Paehler findet es zwar grundsätzlich richtig, die Benzinpreissubventionen zu streichen. „Aber dafür setzt man doch nicht die Existenz eines Landes aufs Spiel.“ Dass die Regierung den Generalstreik einfach aussitzen kann, glaubt Paehler dieses Mal nicht. Christine K, Büroleiterin der Heinrich- Böll-Stiftung in Abuja gibt ihm recht. Doch im Gegensatz zu Paehler, der gerade wenig Positives sieht, weist Christine K auf zwei interessante Entwicklungen hin: Die Proteste gegen die Subventionsstreichung laufen unter der Überschrift Occupy Nigeria, und sie „einen die Menschen zu einer Nation“, ergänzt Elizabeth Donnelly, Nigeria-Expertin beim britischen Thinktank Chatham House. „Die Ethnie spielt dabei bisher keine Rolle“, sagt Christine K. Allerdings schränkt sie ein, dass sich das „jederzeit“ ändern kann. Das Zweite, worauf sie hinweist, sind Akte der Solidarität zwischen Muslimen und Christen, die sie „bemerkenswert“ findet. Im Norden hätten Muslime eine Kirche umstellt, um sie vor Angriffen zu schützen, und im Süden hätten Christen Muslime beim Gebet bewacht. Allerdings sieht Christine K das große Risiko, dass es überall im Land zu Revancheattacken auf die jeweils andere Glaubensgemeinschaft kommen kann, „und dann bleibt nur noch ein militärisches Eingreifen“, befürchtet sie. Paehler ergänzt, „dass die Regierung die Tatsache wird zur Kenntnis nehmen müssen, dass die meisten Nigerianer nichts zu verlieren haben und sie deshalb kaum Einfluss auf ihr Verhalten hat“.

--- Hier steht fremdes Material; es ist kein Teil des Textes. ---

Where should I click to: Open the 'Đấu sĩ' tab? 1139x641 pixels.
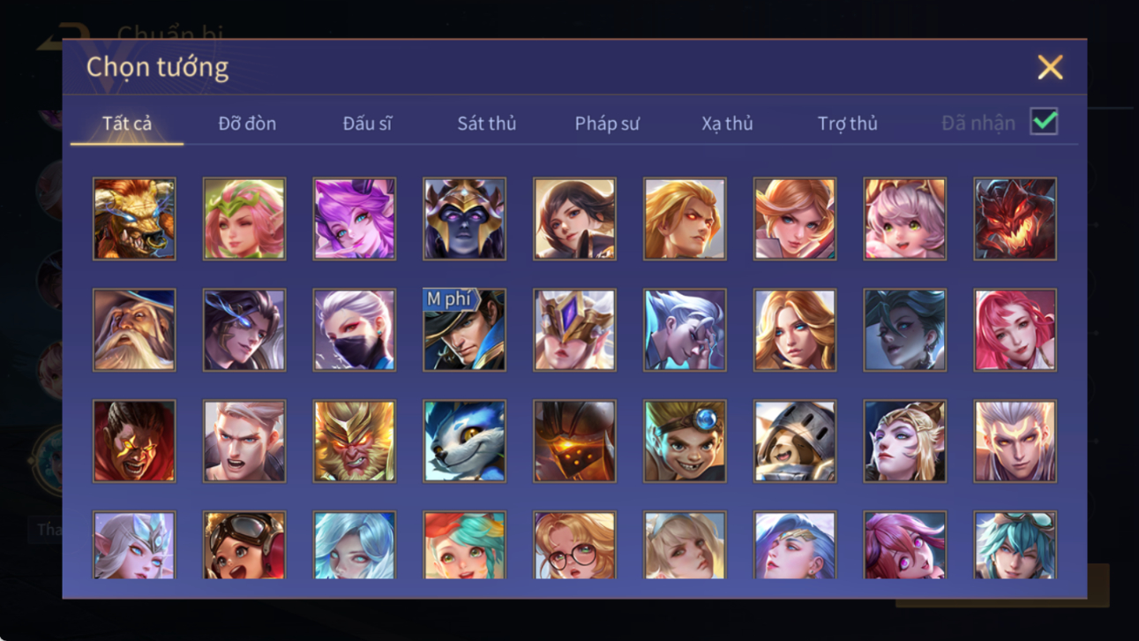[x=367, y=124]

Elizabeth Donnelly weist darauf hin, dass in Nigeria seit Jahren über eine Abschaffung der Benzinpreissubventionen diskutiert worden sei. Doch nun habe die Regierung keinerlei Anstrengungen unternommen, die Vorteile herauszustellen. Zwar hat sie ein Investitionsprogramm aus den eingesparten rund acht Milliarden Dollar angekündigt, doch das bleibt seltsam ungenau. Paehler meint, die Regierung habe die soziale Wirkung der Entscheidung komplett ignoriert. Zwei Drittel der Nigerianer lebten von einem oder zwei Dollar am Tag. Die Verdoppelung der Benzinpreise hat den Transport dramatisch verteuert, sie hat Lebensmittel, ja das gesamte tägliche Leben für die Mehrheit in Nigeria unbezahlbar gemacht.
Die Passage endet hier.